Bug 4100 - unbound-1.7.0 regression when ttl expires
unbound-1.7.0 regression when ttl expires
Product: unbound
Classification: Unclassified
Component: server
x86_64 Linux
: P5 critical
Assigned To: unbound team
Depends on:
  Show dependency treegraph
Reported: 2018-06-01 11:32 CEST by Tuomo Soini
Modified: 2018-06-04 16:47 CEST (History)
2 users (show)

See Also:

Log showing the servfails after ttl expire. (1.73 KB, text/plain)
2018-06-01 11:32 CEST, Tuomo Soini

Note You need to log in before you can comment on or make changes to this bug.
Description Tuomo Soini 2018-06-01 11:32:10 CEST
Created attachment 503 [details]
Log showing the servfails after ttl expire.

Config with samba AD.

domain-insecure: ad.foobar.fi
local-zone: "ad.foobar.fi" transparent
        name: "ad.foobar.fi"

dig derek-01.ad.foobar.fi

;; global options: +cmd
;; Got answer:
;; ->>HEADER<<- opcode: QUERY, status: NOERROR, id: 40496
;; flags: qr rd ra; QUERY: 1, ANSWER: 1, AUTHORITY: 0, ADDITIONAL: 1

derek-01.ad.foobar.fi. 427 IN	A

But when ttl reaches 0, next queries (for some time) give SERVFAIL.

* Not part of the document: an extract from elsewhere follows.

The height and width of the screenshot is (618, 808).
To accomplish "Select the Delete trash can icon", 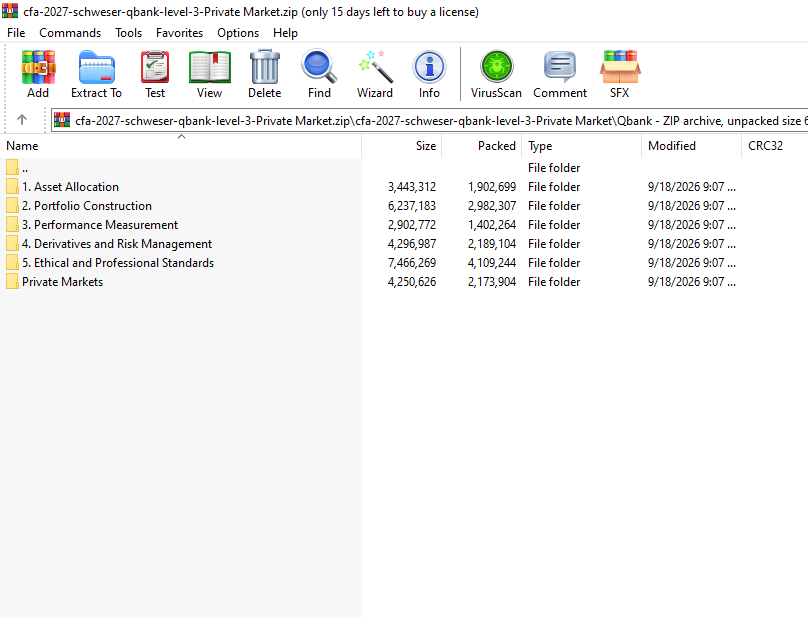I will [x=264, y=74].
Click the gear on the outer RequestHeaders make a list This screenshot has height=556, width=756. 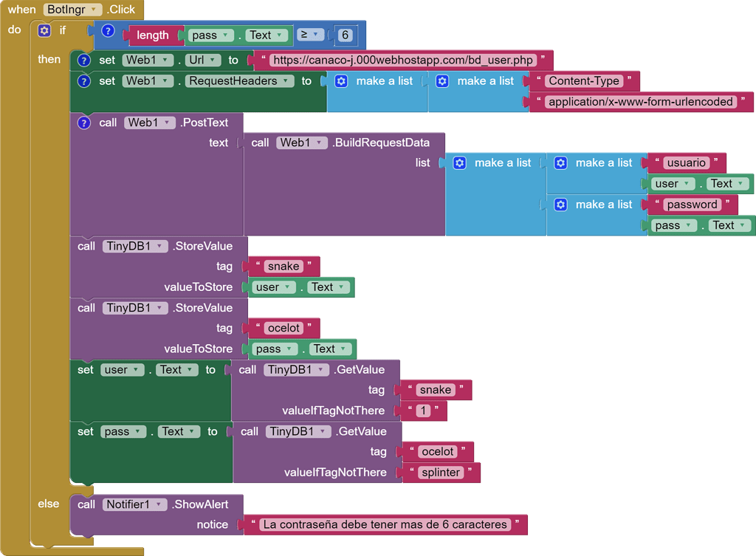coord(341,81)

This is regression in 1.7.0 and 1.7.1 - this works with 1.6.8.
Comment 1 Tuomo Soini 2018-06-01 11:38:27 CEST
In normal config I have:

prefetch: yes

I tried disabling prefetch and still got same problem.
Comment 2 Tuomo Soini 2018-06-01 11:47:03 CEST
Analyzing older logs - it looks like it's about 30 seconds after ttl expire that unbound responses with SERVFAIL.
Comment 3 Wouter Wijngaards 2018-06-01 11:55:15 CEST
Hi Tuomo,

So it cannot lookup the query at the destination.  What happens when it tries to lookup the data?  Can you give logs for that, eg. verbosity 4 logs for the lookup of a name.

That it takes 30 seconds seems to be related to timeouts on the upstream server side.  Eg. packets dropped, servers down.  There are fixes, pending, that fixup the serve-expired behaviour to not do SERVFAIL, and this might be related to that?  In that case, try with the latest code repository version.

Best regards, Wouter
Comment 4 Tuomo Soini 2018-06-01 12:14:28 CEST
There is no problem in querying upstream server.
Comment 5 Tuomo Soini 2018-06-01 12:22:03 CEST
Setting up with verbosity: 4. Will get back in half an hour or so when I have the log.
Comment 6 Tuomo Soini 2018-06-01 12:27:16 CEST
(In reply to Tuomo Soini from comment #4)
> There is no problem in querying upstream server.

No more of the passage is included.